Abstract

Many studies have demonstrated the different trends of disinfection by-products (DBPs) formation between chlorination and chloramination. However, the reactions between precursors and disinfectants are widely assumed to be “black box” and the reasons for abovementioned difference are not well illustrated. This study focused on source water with high levels of natural organic matter (NOM) and bromide, and compared the transformation of NOM specific characteristics and the ratios of specific DBPs as an equivalent of chlorine to total organic halogen (TOX) among three disinfection scenarios of chlorination, chloramination and chlorine–chloramine sequential treatment (Cl2–NH2Cl process). A three-reaction-phrases model was proposed thereafter to illustrate the major reactions involved in, i.e., stage-I: rapid consumption of fast reactive sites (DOC1), which transformed to slow reactive sites (DOC2) and measured DBPs, i.e., trihalomethanes, haloacetic acids, etc; stage-II: oxidation and/or halogenation of DOC2 into unknown TOX (UTOX) intermediates; stage-III: oxidation of UTOX intermediates into measured DBPs. The effect of ammonia was also quantified. Ammonia is observed to inhibit the formation of measured DBPs by 68–92%, 94–99%, and 92–95% of that in chlorination in Stage-I, II, and III, respectively, and the formation of UTOX is reduced by 2–80%, 60–94%, and 82–93% accordingly. These effects lead to the steady accumulation of DBPs intermediates such as UTOX, and to the elevated UTOX/TOX during chloramination and Cl2–NH2Cl process thereafter. The results illustrate the mechanism of ammonia participating in DBPs formation, and are valuable to fill in the gap between the transformation of precursors and the formation of different DBPs.
::::::::::
EXERCISE INSTRUCTIONS >>
Answer these questions using the abstract above:
1. Which three disinfection scenarios did the study compare?
2. According to the proposed model, what happens in stage-II?
3. By how much does ammonia inhibit the formation of measured DBPs in Stage-I, relative to chlorination?

COLLECTED DATA >>
::::::::::
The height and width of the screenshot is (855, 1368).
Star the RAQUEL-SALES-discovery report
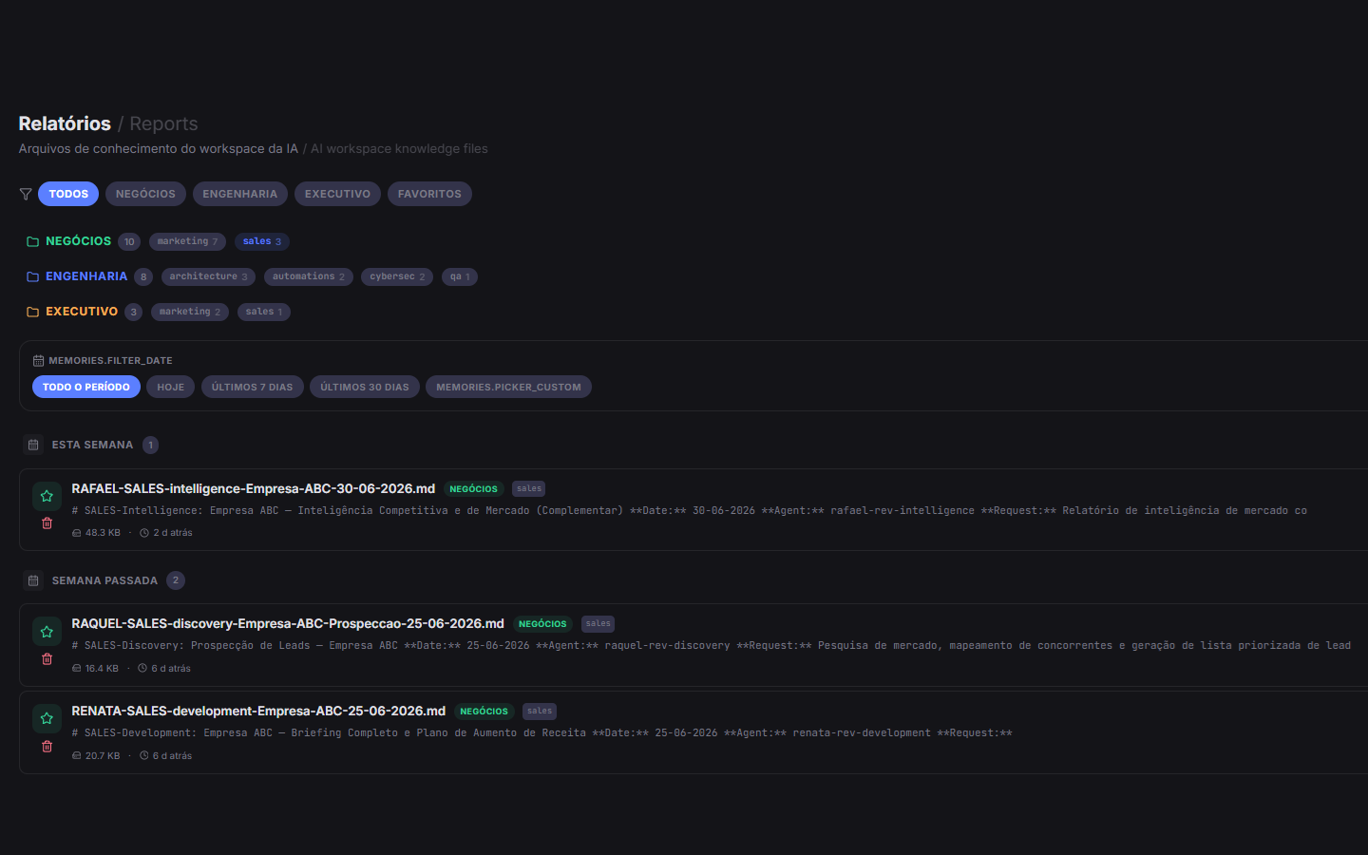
::::::::::
YOUR RESPONSE >>
1. Chlorination, chloramination, and chlorine–chloramine sequential treatment (Cl2–NH2Cl process).
2. DOC2 is oxidized and/or halogenated into unknown TOX (UTOX) intermediates.
3. By 68–92% of that in chlorination.